Eukaryotic cells are driven through the cell cycle by successive activation and inactivation of cyclin-dependent kinases. This regulation is dependent of different proteins, among them the cyclins. Expression of cyclins rises and falls at specific stages through the cell cycle. Cyclin E is the limiting factor for G1 phase progression to S-phase. Elevation of cyclin E levels is seen in approximately 40% of breast tumors, with higher levels in ER-negative tumors. Studies on the prognostic importance of cyclin E have given diverging results (22, 25, 26). In a recent meta-analysis overexpression of cyclin E was correlated to poor prognosis (27). The discrepant results between studies have been suggested to be caused by different functions of cyclin E in tumors with different growth pattern. Thus, according the this theory high cyclin E expression in infiltrative tumors would predict a poor prognosis, while cyclin E expression would not be a prognostic marker in tumors with a pushing growth (28).
Cyclin A achieves its peak later in the cycle, and is synthesized during DNA replication and the G2/M transition. It is involved in cellular activities that promote both replication and transcription (29). Overexpression of Cyclin A was in one study associated with reduced survival, even when mutated p53 was included in the analysis (30). A study on advanced breast cancer found Cyclin A expressed in 15% of the tumors, and correlated to a number of other proliferation markers. Cyclin A had the strongest predictive value of poor prognosis of these markers but could not predict response to chemotherapy (31). Several other studies concerning Cyclin A in general have found it useful in predicting prognosis. Expression in only 15% of tumors, however, might hamper its clinical usefulness.
Cyclin D1 is a key regulator protein of the G1 phase progression and thus shortening the G1/S phase transition.

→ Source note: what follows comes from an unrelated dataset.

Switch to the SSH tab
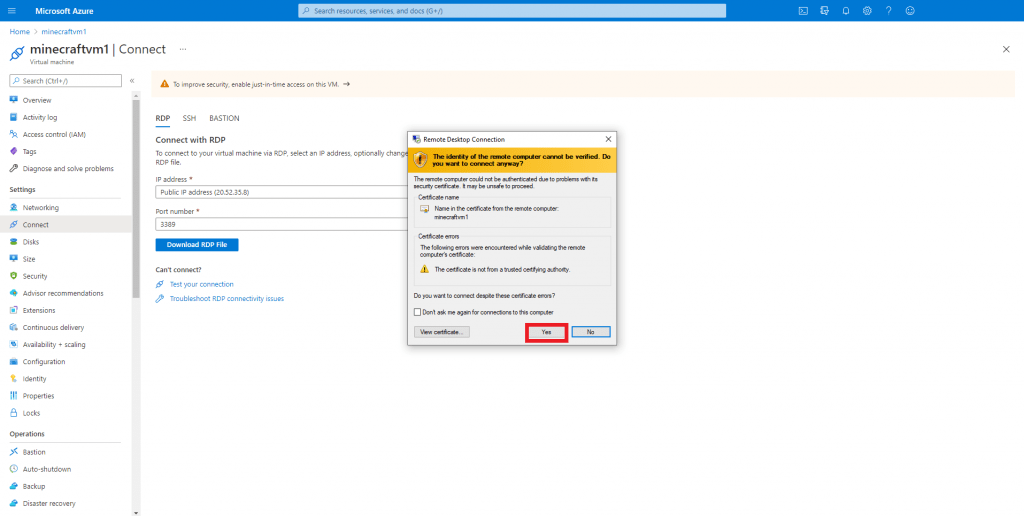Viewport: 1024px width, 516px height. click(189, 118)
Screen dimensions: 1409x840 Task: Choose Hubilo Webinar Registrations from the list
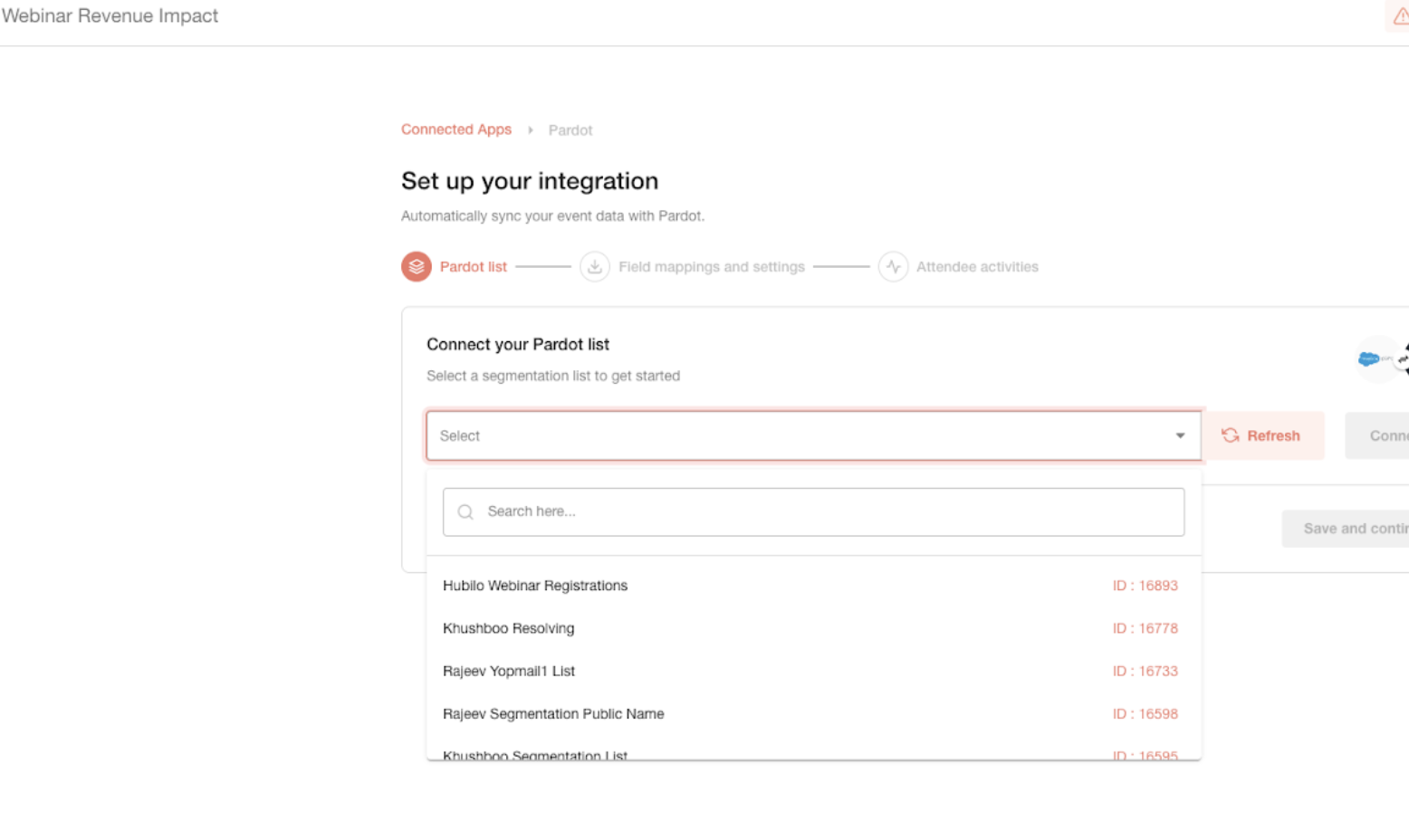pos(813,586)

Studies on cyclin D1 expression and prognosis in breast cancer have given contradictory, if not confusing, results. In some studies, cyclin D1 expression has shown no correlation to prognosis (32). In another study, cyclin D1 protein expression had features of good prognosis, while cyclin D1 gene overexpression could indicate poor prognosis (33). One study retrospectively investigated a prospective study where the patients were randomly assigned to tamoxifen treatment or not, irrespective of presence of estrogen receptors. In the whole study population, cyclin D1 expression was slightly correlated to better prognosis in untreated patients. In a subgroup of tamoxifen-treated patients with high estrogen receptor expression, however, high expression of cyclin D1 correlated to an unfavourable prognosis (34). Cyclin D1 seems to play a minor role as a marker for breast cancer prognosis.
Among other growth factors that have been investigated in breast cancer are insulin-like growth factor binding protein 2 (IGFBP2), transglutaminase-2 (TG-2), c35, Ski-related novel protein (SnoN), c-met tyrosine kinase receptor, minichromosome maintenance protein 2 (msm-2), keratocyte growth factor (KGF), extracellular-regulated kinases (ERK1/2), fibroblast growth factor 8 (FGF 8) and nerve growth factor receptor (NGFR).